La questione si complica quando entra in gioco una software house italiana (o europea) che sviluppa un’applicazione specifica, ad esempio un chatbot di assistenza per macchinari basato su ChatGPT o Gemini.
Se la software house nostrana si limita a “rivendere” il prodotto americano, essa rimane relativamente al sicuro. Ma se modifica sostanzialmente il sistema di intelligenza artificiale – lo addestra su dati specifici, ne cambia il comportamento, lo integra profondamente nel macchinario – allora secondo la norma europea diventa equiparabile al produttore. Questo significa che essa può essere ritenuta responsabile di difetti ed errori che rendono il prodotto non conforme alle normative sulla sicurezza, oppure nel caso in cui non fornisca un’adeguata documentazione o manchi di informare di alcuni rischi.

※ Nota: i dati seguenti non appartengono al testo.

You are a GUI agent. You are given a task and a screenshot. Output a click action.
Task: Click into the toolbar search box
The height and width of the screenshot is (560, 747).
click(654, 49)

Intelligenza artificiale e danni a terzi
Oltre a mettere in pericolo i lavoratori, gli errori dell’intelligenza artificiale potrebbero causare problemi di altro tipo, quali danni economici o ambientali. Pensiamo, ad esempio, alle valvole a base di IA utilizzate nell’industria dell’oil&gas: una svista del sistema potrebbe provocare un vero disastro ambientale!

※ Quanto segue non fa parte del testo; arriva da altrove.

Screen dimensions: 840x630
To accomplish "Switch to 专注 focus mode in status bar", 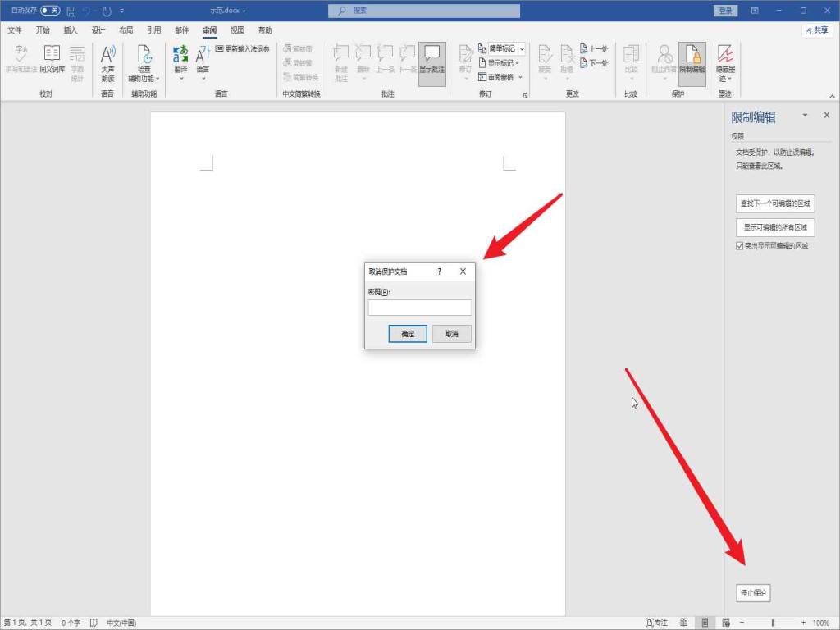I will (x=657, y=623).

Anche in questo caso, bisogna ribadire che la regolamentazione dell’intelligenza artificiale è ancora in evoluzione, dunque è possibile che nel prossimo futuro emergeranno indicazioni più specifiche su questi temi. Al momento si applicano comunque i principi giuridici esistenti, in particolare facendo riferimento alle normative sui prodotti difettosi e l’utilizzo improprio.
Se il danno è causato da un errore di progettazione dell’algoritmo entra infatti in gioco la stessa normativa che protegge i consumatori da elettrodomestici pericolosi o automobili con freni guasti, ovvero quella riferita ai prodotti difettosi. Nel caso delle fabbriche, sarà il produttore del macchinario (o del componente o del software) a rispondere. Solitamente le aziende produttrici serie si proteggono stipulando assicurazioni specifiche contro tali eventualità – non a caso, sempre più enti assicurativi hanno iniziato ad offrire polizze che coprono gli errori causati dall’IA. Non è da escludere che un domani tali coperture assicurative diventino obbligatorie, un po’ come succede oggi con le polizze auto.

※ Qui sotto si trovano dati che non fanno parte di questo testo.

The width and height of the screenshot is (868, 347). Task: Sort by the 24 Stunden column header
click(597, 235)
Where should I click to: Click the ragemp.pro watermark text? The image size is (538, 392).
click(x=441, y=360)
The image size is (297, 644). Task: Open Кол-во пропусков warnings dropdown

Se invece è l’impresa utilizzatrice ad usare il macchinario a base di IA in modo inadeguato – ad esempio senza seguire le istruzioni del produttore o senza effettuare una supervisione efficiente – si rientra nella casistica dell’utilizzo improprio. Tale definizione giuridica potrebbe però applicarsi ad una gamma di situazioni anche più vasta. Analizziamo, ad esempio, il caso di un sistema di riconoscimento visivo con un’efficacia dell’80% dichiarata del produttore. Questo significa che il sistema sbaglia 2 volte su 10. Di conseguenza, l’azienda utilizzatrice non può affidarsi al software come se fosse infallibile! Al contrario, dovrà tenere conto della soglia di errore nella valutazione dei rischi e mettere in campo delle misure adeguate per prevenire e mitigare i pericoli che ne derivano.
Bibliografia
“Intelligenza artificiale: i rischi nelle fabbriche. Guida per chi vuole l’IA negli stabilimenti industriali”, dell’autore Claudio Delaini e dei collaboratori Silvia Zuanon, Massimo Marini e Roberto Serra, 2025.